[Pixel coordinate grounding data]
________

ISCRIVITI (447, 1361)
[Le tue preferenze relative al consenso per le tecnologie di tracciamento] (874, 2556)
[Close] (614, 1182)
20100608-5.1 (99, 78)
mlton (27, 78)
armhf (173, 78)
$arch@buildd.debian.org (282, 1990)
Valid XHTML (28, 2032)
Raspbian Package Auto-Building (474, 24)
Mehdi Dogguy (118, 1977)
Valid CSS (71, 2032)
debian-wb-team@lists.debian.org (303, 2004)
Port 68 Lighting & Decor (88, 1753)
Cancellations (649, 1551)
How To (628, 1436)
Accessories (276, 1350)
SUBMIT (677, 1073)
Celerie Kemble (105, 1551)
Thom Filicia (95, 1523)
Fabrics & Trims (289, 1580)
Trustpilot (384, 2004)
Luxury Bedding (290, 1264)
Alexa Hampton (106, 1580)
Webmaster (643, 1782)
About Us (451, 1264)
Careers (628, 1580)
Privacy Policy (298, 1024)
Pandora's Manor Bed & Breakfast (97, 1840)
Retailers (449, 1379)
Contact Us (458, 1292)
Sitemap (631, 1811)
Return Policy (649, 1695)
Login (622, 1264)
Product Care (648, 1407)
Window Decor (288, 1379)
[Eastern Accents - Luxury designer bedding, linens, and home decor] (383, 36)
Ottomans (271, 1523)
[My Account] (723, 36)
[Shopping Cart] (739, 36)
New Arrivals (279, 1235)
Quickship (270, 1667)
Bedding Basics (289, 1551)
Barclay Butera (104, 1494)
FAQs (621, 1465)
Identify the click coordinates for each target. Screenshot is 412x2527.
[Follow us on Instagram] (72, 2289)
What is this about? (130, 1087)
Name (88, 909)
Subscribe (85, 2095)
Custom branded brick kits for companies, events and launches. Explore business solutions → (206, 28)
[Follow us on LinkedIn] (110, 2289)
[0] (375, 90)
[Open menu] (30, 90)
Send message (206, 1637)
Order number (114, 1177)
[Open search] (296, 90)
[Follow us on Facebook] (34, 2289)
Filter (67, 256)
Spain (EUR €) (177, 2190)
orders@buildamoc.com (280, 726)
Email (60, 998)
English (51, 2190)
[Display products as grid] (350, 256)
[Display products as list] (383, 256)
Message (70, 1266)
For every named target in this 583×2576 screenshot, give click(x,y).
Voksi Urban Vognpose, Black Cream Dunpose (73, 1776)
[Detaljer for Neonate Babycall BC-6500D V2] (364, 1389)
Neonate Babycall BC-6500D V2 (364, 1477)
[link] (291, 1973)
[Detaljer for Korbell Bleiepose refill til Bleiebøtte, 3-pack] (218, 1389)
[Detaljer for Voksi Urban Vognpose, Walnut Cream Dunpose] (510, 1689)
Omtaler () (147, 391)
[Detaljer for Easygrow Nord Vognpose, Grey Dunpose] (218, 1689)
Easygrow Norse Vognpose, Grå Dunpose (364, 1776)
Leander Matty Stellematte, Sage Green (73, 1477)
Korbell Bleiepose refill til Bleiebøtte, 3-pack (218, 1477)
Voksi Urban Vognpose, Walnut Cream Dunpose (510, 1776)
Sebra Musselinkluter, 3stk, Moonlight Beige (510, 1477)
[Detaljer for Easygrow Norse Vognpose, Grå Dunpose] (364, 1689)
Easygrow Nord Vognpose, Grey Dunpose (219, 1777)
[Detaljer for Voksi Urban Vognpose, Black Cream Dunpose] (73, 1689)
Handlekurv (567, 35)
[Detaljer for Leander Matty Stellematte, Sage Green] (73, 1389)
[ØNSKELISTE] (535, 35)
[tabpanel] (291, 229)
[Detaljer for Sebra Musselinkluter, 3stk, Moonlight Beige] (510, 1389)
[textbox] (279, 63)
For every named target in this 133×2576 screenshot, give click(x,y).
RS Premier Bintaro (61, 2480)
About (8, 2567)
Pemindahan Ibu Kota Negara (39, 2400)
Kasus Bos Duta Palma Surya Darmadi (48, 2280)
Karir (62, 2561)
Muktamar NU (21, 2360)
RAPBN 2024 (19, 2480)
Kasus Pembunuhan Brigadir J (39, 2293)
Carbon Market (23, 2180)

________

*Task instructions:* Reproduce the entries so that each line reads exactly as it did before.

*Output for this task:*
ISCRIVITI (447, 1361)
[Le tue preferenze relative al consenso per le tecnologie di tracciamento] (874, 2556)
[Close] (614, 1182)
20100608-5.1 (99, 78)
mlton (27, 78)
armhf (173, 78)
$arch@buildd.debian.org (282, 1990)
Valid XHTML (28, 2032)
Raspbian Package Auto-Building (474, 24)
Mehdi Dogguy (118, 1977)
Valid CSS (71, 2032)
debian-wb-team@lists.debian.org (303, 2004)
Port 68 Lighting & Decor (88, 1753)
Cancellations (649, 1551)
How To (628, 1436)
Accessories (276, 1350)
SUBMIT (677, 1073)
Celerie Kemble (105, 1551)
Thom Filicia (95, 1523)
Fabrics & Trims (289, 1580)
Trustpilot (384, 2004)
Luxury Bedding (290, 1264)
Alexa Hampton (106, 1580)
Webmaster (643, 1782)
About Us (451, 1264)
Careers (628, 1580)
Privacy Policy (298, 1024)
Pandora's Manor Bed & Breakfast (97, 1840)
Retailers (449, 1379)
Contact Us (458, 1292)
Sitemap (631, 1811)
Return Policy (649, 1695)
Login (622, 1264)
Product Care (648, 1407)
Window Decor (288, 1379)
[Eastern Accents - Luxury designer bedding, linens, and home decor] (383, 36)
Ottomans (271, 1523)
[My Account] (723, 36)
[Shopping Cart] (739, 36)
New Arrivals (279, 1235)
Quickship (270, 1667)
Bedding Basics (289, 1551)
Barclay Butera (104, 1494)
FAQs (621, 1465)
Identify the click coordinates for each target. Screenshot is 412x2527.
[Follow us on Instagram] (72, 2289)
What is this about? (130, 1087)
Name (88, 909)
Subscribe (85, 2095)
Custom branded brick kits for companies, events and launches. Explore business solutions → (206, 28)
[Follow us on LinkedIn] (110, 2289)
[0] (375, 90)
[Open menu] (30, 90)
Send message (206, 1637)
Order number (114, 1177)
[Open search] (296, 90)
[Follow us on Facebook] (34, 2289)
Filter (67, 256)
Spain (EUR €) (177, 2190)
orders@buildamoc.com (280, 726)
Email (60, 998)
English (51, 2190)
[Display products as grid] (350, 256)
[Display products as list] (383, 256)
Message (70, 1266)
For every named target in this 583×2576 screenshot, give click(x,y).
Voksi Urban Vognpose, Black Cream Dunpose (73, 1776)
[Detaljer for Neonate Babycall BC-6500D V2] (364, 1389)
Neonate Babycall BC-6500D V2 (364, 1477)
[link] (291, 1973)
[Detaljer for Korbell Bleiepose refill til Bleiebøtte, 3-pack] (218, 1389)
[Detaljer for Voksi Urban Vognpose, Walnut Cream Dunpose] (510, 1689)
Omtaler () (147, 391)
[Detaljer for Easygrow Nord Vognpose, Grey Dunpose] (218, 1689)
Easygrow Norse Vognpose, Grå Dunpose (364, 1776)
Leander Matty Stellematte, Sage Green (73, 1477)
Korbell Bleiepose refill til Bleiebøtte, 3-pack (218, 1477)
Voksi Urban Vognpose, Walnut Cream Dunpose (510, 1776)
Sebra Musselinkluter, 3stk, Moonlight Beige (510, 1477)
[Detaljer for Easygrow Norse Vognpose, Grå Dunpose] (364, 1689)
Easygrow Nord Vognpose, Grey Dunpose (219, 1777)
[Detaljer for Voksi Urban Vognpose, Black Cream Dunpose] (73, 1689)
Handlekurv (567, 35)
[Detaljer for Leander Matty Stellematte, Sage Green] (73, 1389)
[ØNSKELISTE] (535, 35)
[tabpanel] (291, 229)
[Detaljer for Sebra Musselinkluter, 3stk, Moonlight Beige] (510, 1389)
[textbox] (279, 63)
For every named target in this 133×2576 screenshot, give click(x,y).
RS Premier Bintaro (61, 2480)
About (8, 2567)
Pemindahan Ibu Kota Negara (39, 2400)
Kasus Bos Duta Palma Surya Darmadi (48, 2280)
Karir (62, 2561)
Muktamar NU (21, 2360)
RAPBN 2024 (19, 2480)
Kasus Pembunuhan Brigadir J (39, 2293)
Carbon Market (23, 2180)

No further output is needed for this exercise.